Por outro lado, a instituição tem um projecto em mente, mas continua adiado face às dificuldades económico-financeiras: “Temos ali um espaço de 110 metros quadrados onde deveríamos construir mais uma ala, mas precisávamos 500 mil euros, que não temos. Gostaríamos de transferir para aqui as duas respostas que temos na Rua Cândido dos Reis e temos ainda a necessidade de uma sala para o pessoal e de outro para os serviços administrativos que andam há 20 anos a viver em espaços provisórios”.
CONCORRÊNCIA DESLEAL NO PRÉ-ESCOLAR
Como instituição que se dedica à infância, o Externato Santa Joana vive momentos de grande dificuldade, não apenas pela situação económico-financeira do País e das famílias, mas também pelo que o seu presidente apelida de “concorrência desleal do sistema nacional de ensino” em relação ao pré-escolar. E Florindo Paliotes não centra culpas apenas no Estado.
“A questão que se coloca é que no concelho a resposta no pré-escolar até 2005, 2006 era para 730 crianças, sendo que 430 tinham resposta nas IPSS. Dessas 430, o Externato tinha 100 meninos. Se esta oferta passa de 730 para mil e tal, há aqui 300 meninos que são retirados às IPSS e que vão para o Público… Com todo o direito e com todo o respeito pelo sector público, o problema que se colocou foi a falta de visão estratégica, uma vez que havia resposta. Foram fazer investimentos quando já existia a resposta e não houve respeito pela capacidade instalada… E isto aplica-se ao Poder Local, mas também ao Ministério da Educação. Por outro lado, os mega-agrupamentos, do nosso ponto de vista, não vêm trazer benefícios nenhuns às crianças, por exemplo, de três anos que vão para um espaço com outras de 12 e 13 anos. O bem-estar das crianças não foi acautelado pelo Poder Central, nem pelo sistema nacional de ensino, nem pelos professores e muitas vezes nem pelos próprios pais”.

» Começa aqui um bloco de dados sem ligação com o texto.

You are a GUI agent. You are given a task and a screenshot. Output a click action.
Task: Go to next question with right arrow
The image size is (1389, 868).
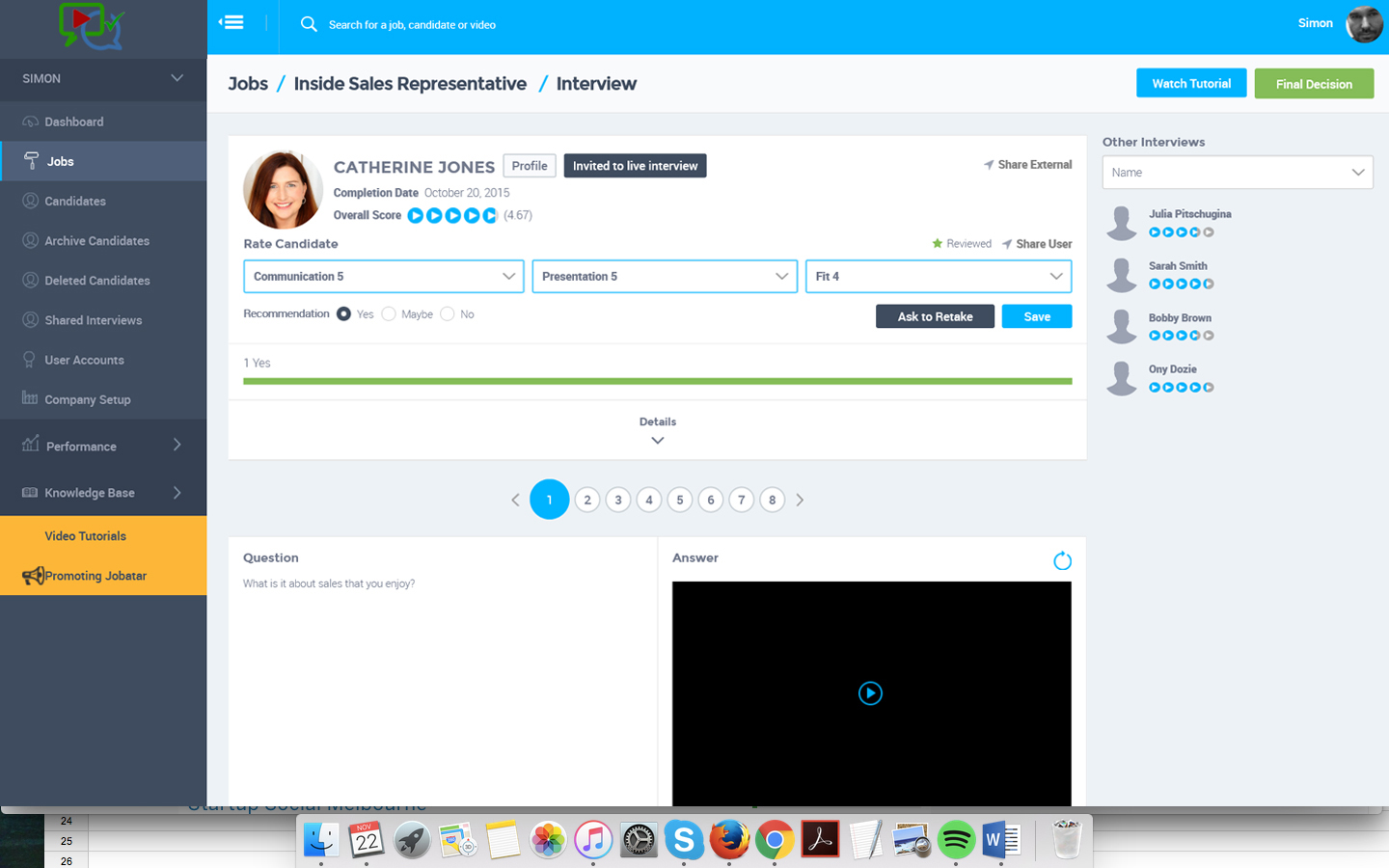[x=800, y=500]
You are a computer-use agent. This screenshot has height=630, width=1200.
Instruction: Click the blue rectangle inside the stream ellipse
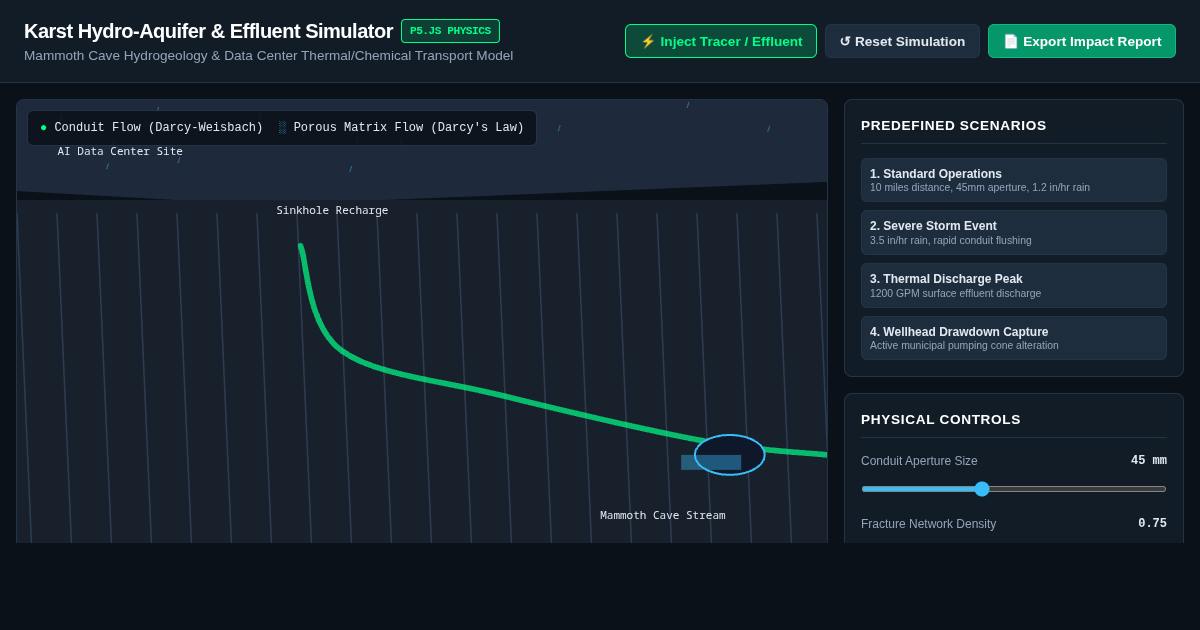click(x=711, y=462)
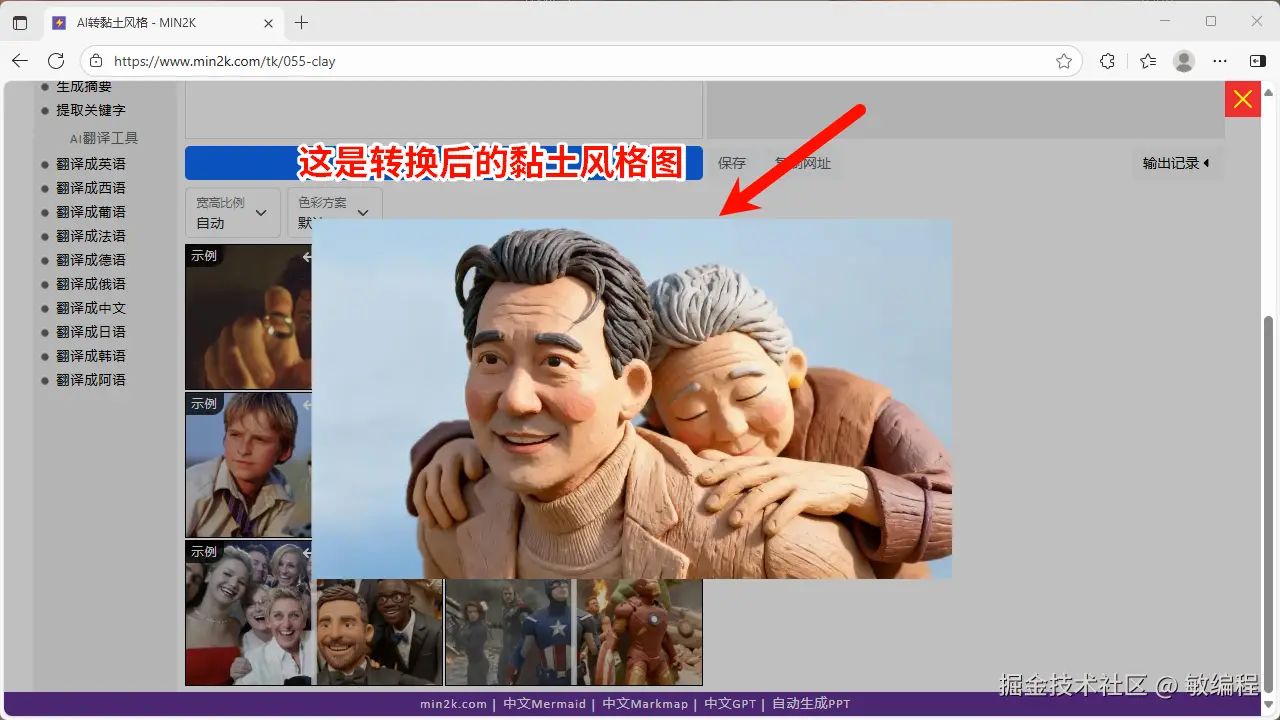Screen dimensions: 1280x720
Task: Open the favorites list icon
Action: [x=1148, y=61]
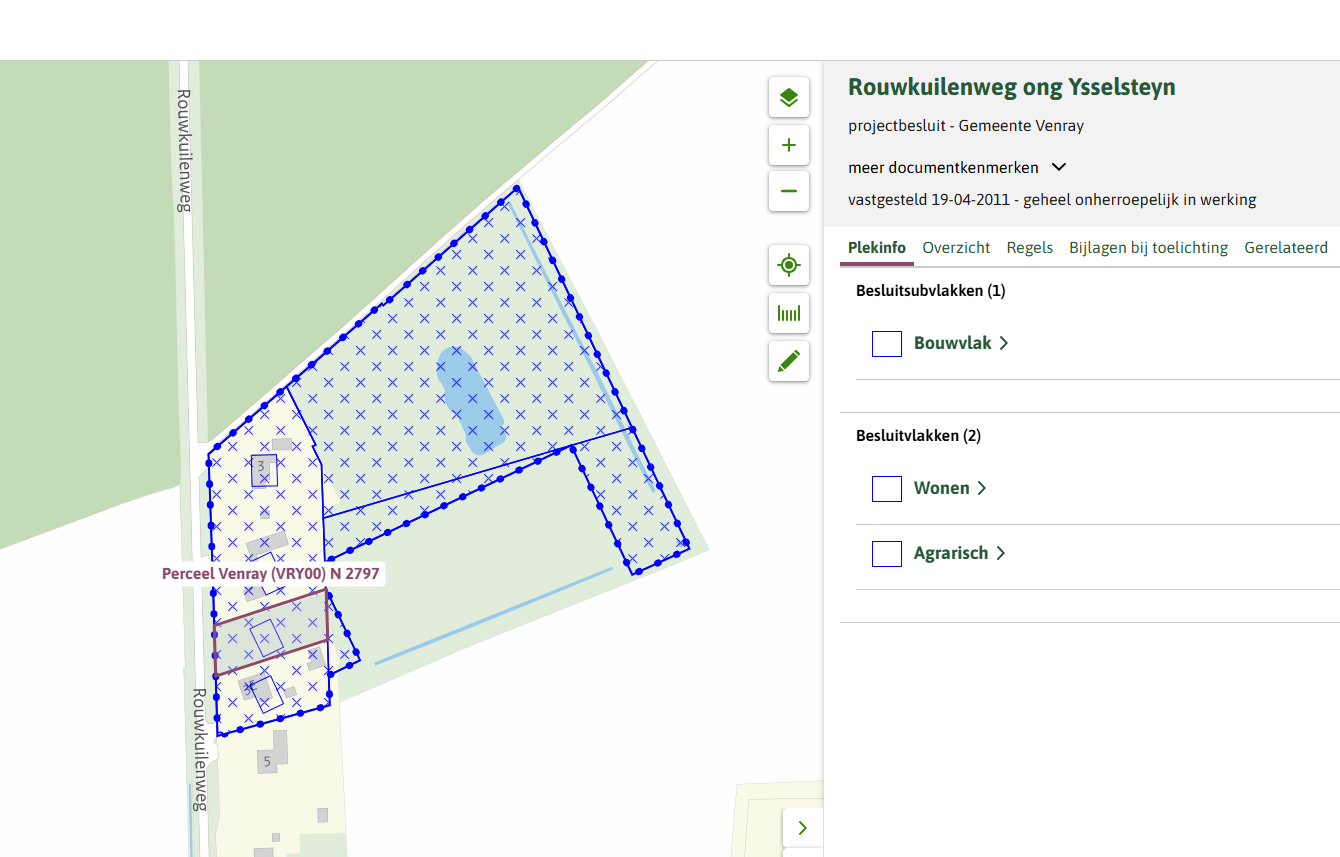Zoom in on the map
This screenshot has height=857, width=1340.
click(788, 145)
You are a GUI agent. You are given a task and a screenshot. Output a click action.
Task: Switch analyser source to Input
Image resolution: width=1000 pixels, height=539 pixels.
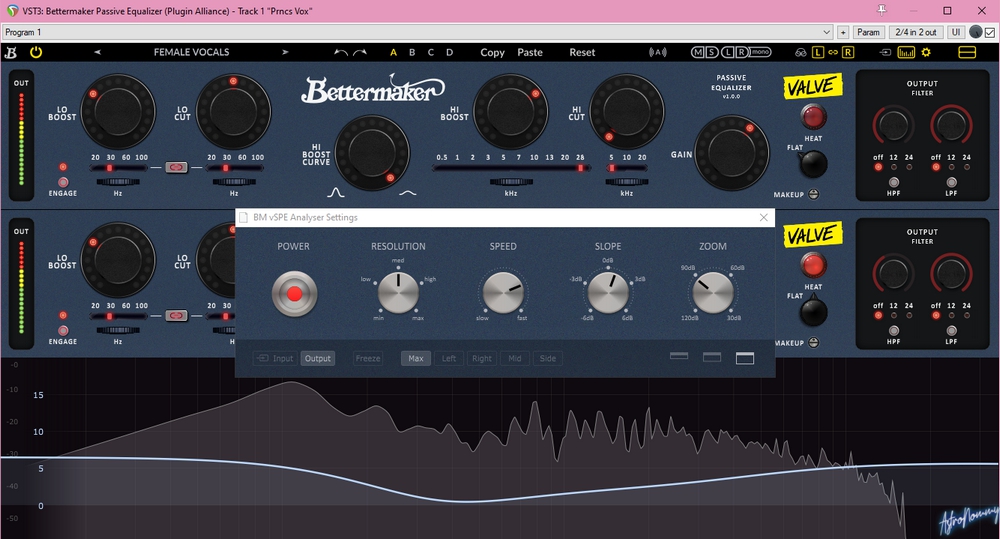(275, 358)
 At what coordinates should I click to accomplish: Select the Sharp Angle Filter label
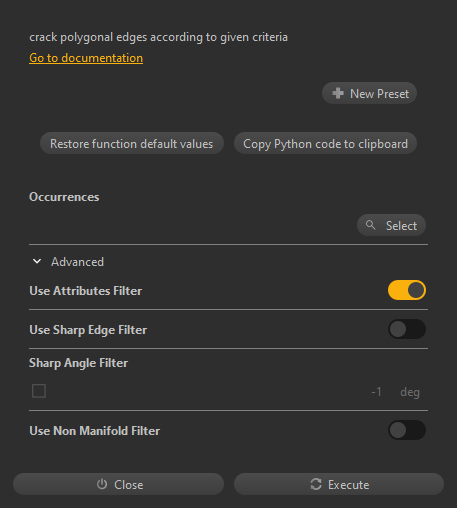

E esta é uma situação que pode ser invertida? Para Florindo Paliotes, “a solução passa pelo Poder Local assumir na sua totalidade a responsabilidade para com as IPSS”.
“As instituições de solidariedade são importantes enquanto apoios e respostas e, perante as dificuldades financeiras do Poder Local, os cortes que foram feitos naquilo que muitas vezes era dado como subsídios eventuais de apoios a pequenas obras e reparações traz problemas. Com a agravante de que para o ensino público todos nós temos que pagar impostos e o que está a acontecer neste momento é que os pais que têm os filhos no pré-escolar do sector solidário estão a pagar duas vezes, pois pagam, pelos impostos, os meninos que estão no público e pagam ainda as mensalidades nas IPSS”, defende.